Hail Columbia, happy land!
Hail, ye heroes, heav’n-born band,
Who fought and bled in freedom’s cause,
Who fought and bled in freedom’s cause,
And when the storm of war was gone
Enjoy’d the peace your valor won.
Let independence be our boast,
Ever mindful what it cost;
Ever grateful for the prize,
Let its altar reach the skies.

Firm, united let us be,
Rallying round our liberty,
As a band of brothers joined,
Peace and safety we shall find.

A while back “The Star Spangled Banner” had a bad rap as being difficult to sing. Garrison Keillor thinks that this has more to do with the key it’s usually set in (Bb) than the range and advocates pitching it in G. (I can’t sing it that low. It’s just sad.) We really don’t hear much about the difficulty of the song any more and it is sung frequently these days, which is good.
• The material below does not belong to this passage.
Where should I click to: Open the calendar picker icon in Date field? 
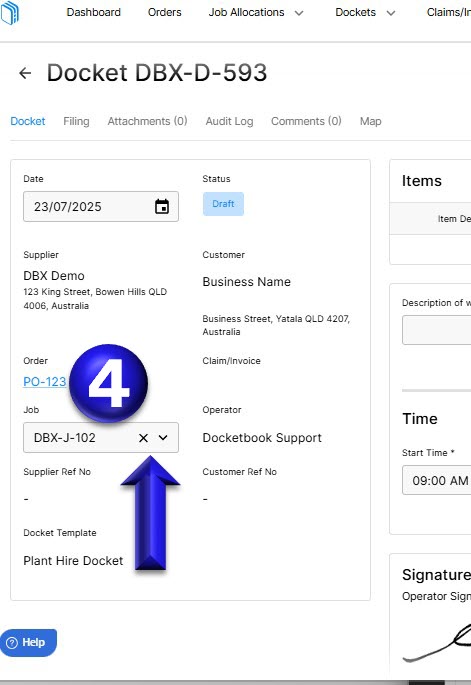(x=162, y=207)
It is a stirring and memorable piece.

I think the rarely sung fourth verse of “The Star Spangled Banner” is appropriate here as we think about our country, its freedoms and the sacrifices of so many people over the years and at the present time to insure those freedoms.
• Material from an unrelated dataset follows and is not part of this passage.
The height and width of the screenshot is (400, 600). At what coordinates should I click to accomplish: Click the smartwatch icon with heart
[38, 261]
O! thus be it ever, when freemen shall stand Between their loved home and the war’s desolation!
Blest with victory and peace, may the heav’n rescued land Praise the Power that hath made and preserved us a nation.
Then conquer we must, when our cause it is just, And this be our motto: ‘In God is our trust.’
And the star-spangled banner in triumph shall wave O’er the land of the free and the home of the brave!